For parties that want to minimize the potential for a negative outcome, mediation is a reasonable solution.  Mediation can help minimize the costs associated with such lawsuits for both parties.  When such hefty costs are involved, the stakes are greater.  However, mediation can help level the playing field.  It may also allow a defendant to offer more in a potential settlement since it will not have to shell out as much in legal fees.

Additionally, when multiple defendants are part of the case, it can be difficult to apportion fault between the defendants.  A jury may not be sympathetic to a particular defendant and find this defendant primarily liable for the injuries.  In mediation, the parties can attempt to reach a formula that apportions the guilt in an equal or fairer way.

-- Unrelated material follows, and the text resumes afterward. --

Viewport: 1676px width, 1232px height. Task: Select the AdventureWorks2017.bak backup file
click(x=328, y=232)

Mediation provides an opportunity for the parties to come together and resolve their case on their own terms.  This may include a formal apology by any defendant that may have made an error that resulted in the plaintiff’s injuries.  It may also provide a settlement figure that all of the parties can agree to and live with.

Common Family LGBT Issues Handled in Mediation

LGBT couples face many of the same family law issues as other groups.  However, the needs of LGBT individuals may be different or sensitivity may be necessary to best provide for them.  Mediation allows the parties to retain their own decision-making power and avoid having to battle issues out in court.  LGBT individuals may be afraid that negative social stigmas may affect the legal outcome of their case.  In other situations, the law has not kept up with a changing society, providing potentially unjust results.

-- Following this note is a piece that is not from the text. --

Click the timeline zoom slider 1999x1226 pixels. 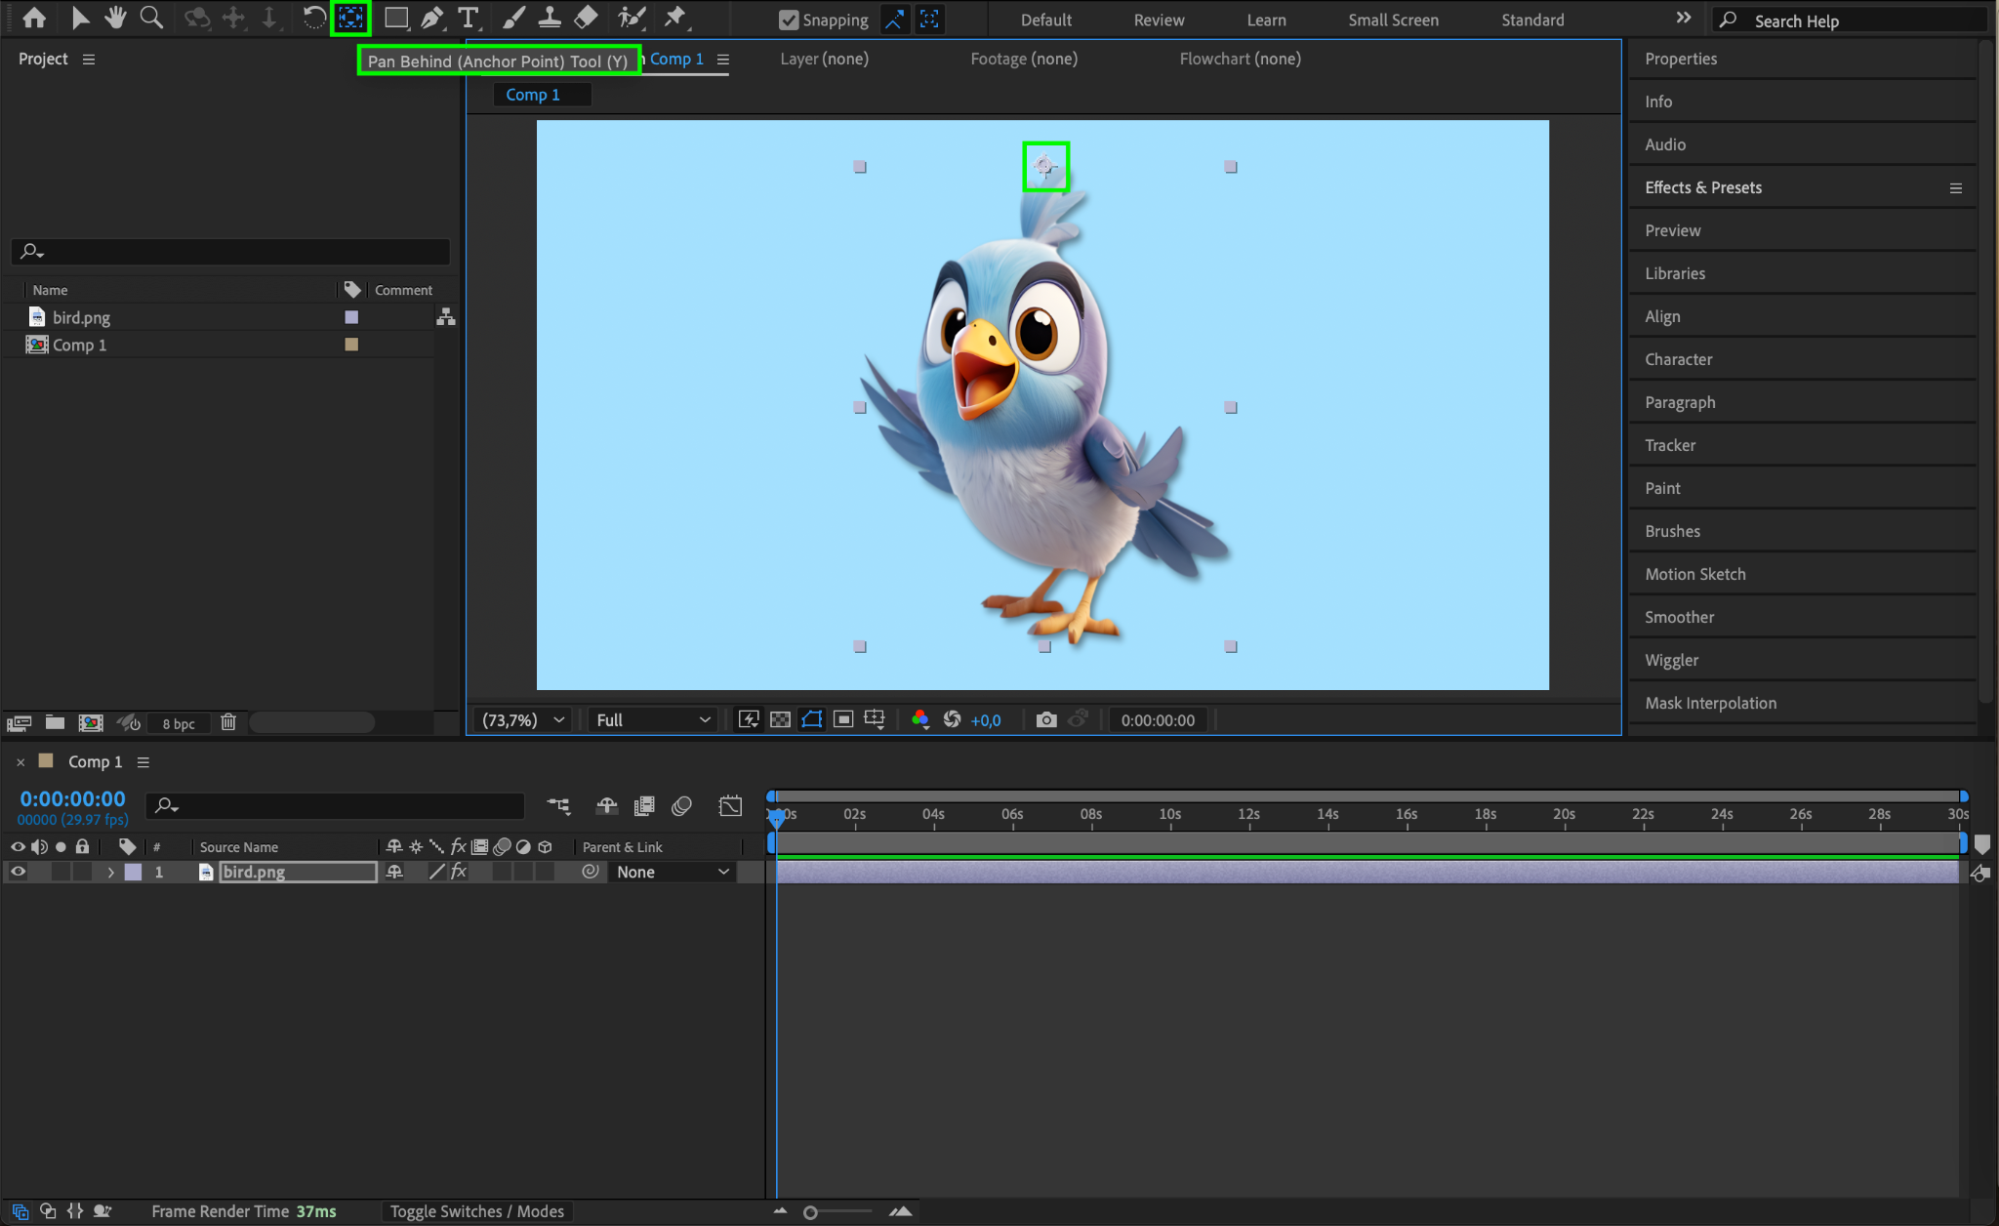click(811, 1212)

Some of the most common family law issues the LGBT community faces include:

Cohabitation Agreements

Many same sex partners live together without the bond of marriage.  Until recently, many states outlawed marriages between individuals of the same sex.  This makes cohabitation agreements very important for the community.  These agreements set out the property rights of each party and the expectations of the parties.  Through respectful negotiation, the parties can often walk away from mediation with a legally-binding agreement regarding their cohabitation.

Child Custody Matters

Child custody matters are often difficult in LGBT cases because one parent may have a genetic link to a child and one may not.  Additionally, LGBT individuals may wish to adopt the child of their partner who was born out of a previous relationship.  Agreements may need to be established to specify the rights and duties involved of parents who are going through artificial insemination.  Mediation can help clarify these issues and provide an objective method of resolving such issues.

Divorce

LGBT individuals may be at risk of unfair decisions during divorce.  If their marriage has not been considered legal for long, there may be important property implications.  Additionally, a same-sex spouse may find himself or herself cheated out of pension funds or retirement funds that would be divided in other situations.  Mediation can develop a fair and reasonable agreement at a reasonable cost.